In the 90s, the Diagnostic and Statistical Manual of Mental Disorders (DSM), the authoritative manual for mental health professionals, redefined PMS as PMDD, Premenstrual Dysphoric Disorder. In the new DSM guidelines, authors outlines 11 possible symptoms, and set the criteria that at least 5 of the 11 symptoms must be met for a PMDD diagnosis. They also clarified that for a PMDD diagnosis, symptoms must appear the week before menstruation starts, and must improve once menstruation has begun. And of the 11 symptoms, a person must have at least one from these four: marked mood swings, irritability, anxiety, or depression.
The other symptoms include decreased interest in activities, difficulty in concentrations, fatigue and changes in appetite. Under this criteria, 3-8% suffer from PMDD.
“Not all women, not most women, not the majority of women, not even a lot of women: three to eight percent,” DeLuca said. “For everyone else, variables like stressful events or happy occasions or even day of the week are more powerful predictors of mood than time of the month, and this is the information the scientific community has had since the 1990s.”
DeLuca blames a variety of things for the misconceptions about PMS. She points to TV and media that promote the idea that every one gets PMS. She also blames the industry that profits off “fixing” PMS, including books, supplements, drug developers and physicians in general.
Why myths about PMS do women a disservice.
When a woman expresses intense emotion, we as a society may be tempted to blame PMS. This incredibly destructive and backward mindset undermines the competence, intelligence and achievements of women everywhere.
PMS myths may lead men to dismiss ideas from a coworker, spouse or peer. For women, PMS myths sometimes become something to hide behind in an unhealthy way. Whether it’s eating an entire cheesecake or blowing up at a friend, women shouldn’t automatically point to their hormones. This immediate association prevents women from addressing the issues that are actually causing stress and anger.
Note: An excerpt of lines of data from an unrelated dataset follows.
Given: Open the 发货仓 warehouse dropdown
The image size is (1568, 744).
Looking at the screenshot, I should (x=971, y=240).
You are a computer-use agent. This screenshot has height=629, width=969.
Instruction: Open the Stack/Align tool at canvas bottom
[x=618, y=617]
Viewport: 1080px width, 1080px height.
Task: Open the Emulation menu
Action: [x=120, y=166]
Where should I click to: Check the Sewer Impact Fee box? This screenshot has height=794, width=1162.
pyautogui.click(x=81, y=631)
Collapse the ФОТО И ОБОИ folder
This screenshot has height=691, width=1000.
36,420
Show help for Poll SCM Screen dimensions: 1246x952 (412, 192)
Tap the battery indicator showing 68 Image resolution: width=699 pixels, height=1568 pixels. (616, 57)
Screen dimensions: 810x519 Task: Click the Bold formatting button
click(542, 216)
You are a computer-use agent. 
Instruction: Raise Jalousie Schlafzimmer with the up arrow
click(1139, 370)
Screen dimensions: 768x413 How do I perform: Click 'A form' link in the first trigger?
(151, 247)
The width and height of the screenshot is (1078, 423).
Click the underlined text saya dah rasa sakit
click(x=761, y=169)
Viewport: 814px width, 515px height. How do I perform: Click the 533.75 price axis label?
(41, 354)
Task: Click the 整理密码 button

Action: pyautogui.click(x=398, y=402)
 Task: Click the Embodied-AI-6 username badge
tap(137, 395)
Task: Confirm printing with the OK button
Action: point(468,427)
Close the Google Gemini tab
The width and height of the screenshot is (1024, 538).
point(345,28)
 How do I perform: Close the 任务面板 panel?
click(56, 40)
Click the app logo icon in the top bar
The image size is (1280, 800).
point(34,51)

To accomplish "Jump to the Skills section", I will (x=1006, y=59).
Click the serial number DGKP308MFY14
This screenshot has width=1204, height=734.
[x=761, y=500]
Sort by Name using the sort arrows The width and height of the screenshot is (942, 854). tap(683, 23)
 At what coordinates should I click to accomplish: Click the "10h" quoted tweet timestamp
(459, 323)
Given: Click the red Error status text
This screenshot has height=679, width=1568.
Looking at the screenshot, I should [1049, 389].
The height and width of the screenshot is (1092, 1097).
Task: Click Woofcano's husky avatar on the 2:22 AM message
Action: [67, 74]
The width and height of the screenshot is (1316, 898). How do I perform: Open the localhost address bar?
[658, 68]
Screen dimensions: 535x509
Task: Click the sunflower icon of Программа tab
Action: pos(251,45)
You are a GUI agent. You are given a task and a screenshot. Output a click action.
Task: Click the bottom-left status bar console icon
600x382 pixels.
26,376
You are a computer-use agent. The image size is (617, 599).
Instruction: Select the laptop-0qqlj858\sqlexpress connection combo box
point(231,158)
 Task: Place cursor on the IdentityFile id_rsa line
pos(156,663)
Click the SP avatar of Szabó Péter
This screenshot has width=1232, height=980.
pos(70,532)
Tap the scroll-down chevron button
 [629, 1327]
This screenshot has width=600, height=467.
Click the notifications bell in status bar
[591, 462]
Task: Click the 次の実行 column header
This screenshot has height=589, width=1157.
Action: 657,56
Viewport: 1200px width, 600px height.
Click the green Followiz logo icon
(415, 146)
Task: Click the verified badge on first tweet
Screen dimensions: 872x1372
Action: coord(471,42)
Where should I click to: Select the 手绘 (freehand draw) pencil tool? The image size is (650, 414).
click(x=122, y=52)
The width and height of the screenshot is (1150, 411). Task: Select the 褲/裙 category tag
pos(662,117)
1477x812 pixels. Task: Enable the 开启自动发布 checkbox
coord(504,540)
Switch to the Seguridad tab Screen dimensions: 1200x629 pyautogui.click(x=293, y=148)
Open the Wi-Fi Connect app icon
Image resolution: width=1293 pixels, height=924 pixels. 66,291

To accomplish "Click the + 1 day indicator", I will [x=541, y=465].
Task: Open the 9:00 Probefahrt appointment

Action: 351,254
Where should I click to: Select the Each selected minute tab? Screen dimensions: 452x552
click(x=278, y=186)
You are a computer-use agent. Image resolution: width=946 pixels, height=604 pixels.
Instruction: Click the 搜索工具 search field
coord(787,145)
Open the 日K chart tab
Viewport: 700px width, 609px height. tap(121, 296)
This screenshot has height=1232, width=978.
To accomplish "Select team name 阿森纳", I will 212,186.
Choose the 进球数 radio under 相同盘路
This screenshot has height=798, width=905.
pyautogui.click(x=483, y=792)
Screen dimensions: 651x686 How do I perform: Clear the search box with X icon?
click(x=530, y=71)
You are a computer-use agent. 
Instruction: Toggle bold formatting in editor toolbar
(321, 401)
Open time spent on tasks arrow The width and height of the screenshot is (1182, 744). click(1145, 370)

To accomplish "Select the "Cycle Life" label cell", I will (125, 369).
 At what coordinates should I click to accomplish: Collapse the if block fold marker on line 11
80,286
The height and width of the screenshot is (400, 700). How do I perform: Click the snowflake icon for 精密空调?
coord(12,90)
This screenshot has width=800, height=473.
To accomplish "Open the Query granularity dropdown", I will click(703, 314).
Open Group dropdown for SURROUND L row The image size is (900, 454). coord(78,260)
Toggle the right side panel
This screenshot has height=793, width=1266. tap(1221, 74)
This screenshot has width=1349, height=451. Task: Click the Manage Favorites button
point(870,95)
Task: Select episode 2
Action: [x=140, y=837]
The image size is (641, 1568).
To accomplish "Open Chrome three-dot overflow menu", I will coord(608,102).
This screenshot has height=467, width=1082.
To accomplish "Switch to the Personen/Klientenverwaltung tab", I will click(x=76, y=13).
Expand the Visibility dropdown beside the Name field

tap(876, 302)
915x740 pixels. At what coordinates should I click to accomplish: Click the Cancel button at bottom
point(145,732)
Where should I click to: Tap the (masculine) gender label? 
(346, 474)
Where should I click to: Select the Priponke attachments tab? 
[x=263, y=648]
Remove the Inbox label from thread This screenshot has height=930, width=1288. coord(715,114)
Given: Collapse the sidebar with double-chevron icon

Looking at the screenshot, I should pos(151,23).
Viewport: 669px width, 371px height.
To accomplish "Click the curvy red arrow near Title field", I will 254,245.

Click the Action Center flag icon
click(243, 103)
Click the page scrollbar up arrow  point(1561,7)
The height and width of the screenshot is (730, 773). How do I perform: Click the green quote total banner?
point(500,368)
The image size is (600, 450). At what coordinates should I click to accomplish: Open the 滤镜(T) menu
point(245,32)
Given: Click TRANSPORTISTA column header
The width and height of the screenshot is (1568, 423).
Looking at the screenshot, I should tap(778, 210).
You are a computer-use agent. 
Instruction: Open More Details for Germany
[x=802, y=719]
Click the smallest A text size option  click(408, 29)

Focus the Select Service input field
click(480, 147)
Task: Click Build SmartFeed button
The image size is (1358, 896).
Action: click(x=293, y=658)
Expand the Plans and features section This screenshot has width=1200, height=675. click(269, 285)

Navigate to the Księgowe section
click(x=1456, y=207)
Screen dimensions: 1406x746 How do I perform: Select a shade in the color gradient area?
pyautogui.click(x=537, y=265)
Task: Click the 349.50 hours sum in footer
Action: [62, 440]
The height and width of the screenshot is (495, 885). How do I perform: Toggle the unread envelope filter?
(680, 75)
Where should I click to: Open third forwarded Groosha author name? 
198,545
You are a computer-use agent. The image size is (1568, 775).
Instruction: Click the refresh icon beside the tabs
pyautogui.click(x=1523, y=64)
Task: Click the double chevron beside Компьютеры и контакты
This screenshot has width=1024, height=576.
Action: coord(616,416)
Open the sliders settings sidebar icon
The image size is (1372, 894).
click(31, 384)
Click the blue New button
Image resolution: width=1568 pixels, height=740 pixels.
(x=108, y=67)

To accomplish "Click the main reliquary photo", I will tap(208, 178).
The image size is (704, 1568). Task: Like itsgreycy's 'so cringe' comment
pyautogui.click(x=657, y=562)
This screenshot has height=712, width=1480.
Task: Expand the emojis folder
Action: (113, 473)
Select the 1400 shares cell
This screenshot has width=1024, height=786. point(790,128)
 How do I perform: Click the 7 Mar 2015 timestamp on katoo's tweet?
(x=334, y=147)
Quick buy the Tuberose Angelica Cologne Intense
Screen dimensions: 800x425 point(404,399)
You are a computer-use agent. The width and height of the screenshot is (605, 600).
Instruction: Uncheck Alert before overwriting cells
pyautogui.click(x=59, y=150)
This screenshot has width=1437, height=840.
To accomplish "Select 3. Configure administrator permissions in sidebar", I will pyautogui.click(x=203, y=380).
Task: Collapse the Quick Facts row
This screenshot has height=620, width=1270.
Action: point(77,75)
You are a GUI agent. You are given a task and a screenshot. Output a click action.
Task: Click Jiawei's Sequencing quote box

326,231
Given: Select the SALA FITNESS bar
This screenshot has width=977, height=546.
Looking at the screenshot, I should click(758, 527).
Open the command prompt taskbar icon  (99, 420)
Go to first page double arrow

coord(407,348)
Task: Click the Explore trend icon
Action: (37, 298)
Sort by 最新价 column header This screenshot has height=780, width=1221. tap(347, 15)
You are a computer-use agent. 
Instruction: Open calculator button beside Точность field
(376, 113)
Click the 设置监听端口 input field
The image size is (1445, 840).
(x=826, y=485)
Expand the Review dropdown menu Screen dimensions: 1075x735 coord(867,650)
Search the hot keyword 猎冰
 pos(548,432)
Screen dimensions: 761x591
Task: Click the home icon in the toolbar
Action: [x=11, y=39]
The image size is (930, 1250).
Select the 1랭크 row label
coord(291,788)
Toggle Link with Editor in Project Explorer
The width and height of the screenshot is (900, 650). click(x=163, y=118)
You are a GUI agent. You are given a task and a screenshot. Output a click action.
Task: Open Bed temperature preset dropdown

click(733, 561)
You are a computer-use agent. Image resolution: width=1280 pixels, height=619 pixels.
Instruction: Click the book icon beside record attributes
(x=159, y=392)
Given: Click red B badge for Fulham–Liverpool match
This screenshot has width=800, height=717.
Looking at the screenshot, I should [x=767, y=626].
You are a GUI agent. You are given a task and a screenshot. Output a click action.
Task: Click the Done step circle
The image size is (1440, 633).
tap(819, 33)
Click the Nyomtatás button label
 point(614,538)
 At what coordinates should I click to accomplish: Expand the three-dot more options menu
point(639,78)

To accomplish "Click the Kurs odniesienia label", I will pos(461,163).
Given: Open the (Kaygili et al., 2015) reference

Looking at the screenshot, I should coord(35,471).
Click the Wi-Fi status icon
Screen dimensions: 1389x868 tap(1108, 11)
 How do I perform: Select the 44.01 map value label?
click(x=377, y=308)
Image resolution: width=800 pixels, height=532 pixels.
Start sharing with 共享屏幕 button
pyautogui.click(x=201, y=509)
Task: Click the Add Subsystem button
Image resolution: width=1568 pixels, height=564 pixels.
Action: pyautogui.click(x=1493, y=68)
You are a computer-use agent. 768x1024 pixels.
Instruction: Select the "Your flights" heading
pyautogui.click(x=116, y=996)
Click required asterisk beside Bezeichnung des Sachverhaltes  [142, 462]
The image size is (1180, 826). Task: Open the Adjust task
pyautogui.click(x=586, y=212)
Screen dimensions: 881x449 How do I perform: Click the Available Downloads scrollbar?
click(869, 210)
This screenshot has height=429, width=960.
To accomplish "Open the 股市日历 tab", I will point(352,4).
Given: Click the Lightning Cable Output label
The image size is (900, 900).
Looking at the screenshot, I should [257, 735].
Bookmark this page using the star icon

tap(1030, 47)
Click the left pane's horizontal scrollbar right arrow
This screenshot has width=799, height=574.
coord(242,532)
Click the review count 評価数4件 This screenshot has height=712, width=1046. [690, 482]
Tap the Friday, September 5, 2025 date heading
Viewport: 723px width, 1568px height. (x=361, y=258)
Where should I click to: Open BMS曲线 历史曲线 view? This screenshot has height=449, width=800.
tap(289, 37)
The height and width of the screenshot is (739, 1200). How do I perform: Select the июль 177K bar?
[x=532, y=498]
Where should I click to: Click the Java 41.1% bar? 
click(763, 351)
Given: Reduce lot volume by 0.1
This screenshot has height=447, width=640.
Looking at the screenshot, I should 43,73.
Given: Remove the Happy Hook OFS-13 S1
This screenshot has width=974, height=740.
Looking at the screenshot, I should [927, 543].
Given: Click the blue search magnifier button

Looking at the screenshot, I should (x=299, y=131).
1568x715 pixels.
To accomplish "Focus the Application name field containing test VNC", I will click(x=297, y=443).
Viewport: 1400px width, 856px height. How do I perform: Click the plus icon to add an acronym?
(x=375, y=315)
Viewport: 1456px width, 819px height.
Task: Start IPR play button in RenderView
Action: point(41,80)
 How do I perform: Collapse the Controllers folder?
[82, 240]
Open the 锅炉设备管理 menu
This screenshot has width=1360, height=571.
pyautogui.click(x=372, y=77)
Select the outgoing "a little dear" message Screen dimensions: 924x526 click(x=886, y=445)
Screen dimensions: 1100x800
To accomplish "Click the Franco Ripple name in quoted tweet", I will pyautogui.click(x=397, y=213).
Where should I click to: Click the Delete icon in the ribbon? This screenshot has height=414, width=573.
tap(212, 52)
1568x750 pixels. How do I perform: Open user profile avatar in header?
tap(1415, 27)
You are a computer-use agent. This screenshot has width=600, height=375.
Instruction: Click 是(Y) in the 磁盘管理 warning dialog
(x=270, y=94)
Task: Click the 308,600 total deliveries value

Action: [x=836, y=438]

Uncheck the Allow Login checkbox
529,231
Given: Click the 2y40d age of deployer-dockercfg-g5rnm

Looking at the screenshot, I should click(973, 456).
Some reading this article may wonder if the message is that PMS is all in the head. Not quite. So guys, don’t go saying that to your female peers (which would be the bravest thing any guy has ever done ever). The point is that most women don’t experience the PMS, and that emotions shouldn’t be firstly attributed to their reproductive system. Other women do experience PMS, even if numbers are inflated by cultural influence. In the journal American Family Physician, researchers say that PMS influences 20-32 percent of premenopausal women, compared to the 3-8% of women influenced by PMDD.
Research does show that more than 80 percent of women report one or more physical, psychological or behavioral symptom during the luteal phase of the menstrual cycle, without experiencing a substantial disruption to daily functioning. In other words, most women do experience some symptom in relation to their menstrual cycle, but it is rarely severe enough to cause serious issues. So trouble sleeping, fatigue, headaches, digestion issues, etc. cannot be dismissed. But things like irritability, anxiety, emotion and depression should not be immediately blamed on PMS.
Important Sidebar: Menstrual Molimina
This comprises 3-4 symptoms that occur during the luteal phase of your cycle, which is the time between ovulation and when your period starts. Symptoms include breast tenderness, food cravings, fatigue, sleep problems, headaches, etc. Molimina is not PMS. It is better described as the physical response your body feels as hormone levels change, which doesn’t interfere with your daily routine. They are natural, healthy feelings that are part of the reproductive process which don’t need fixing.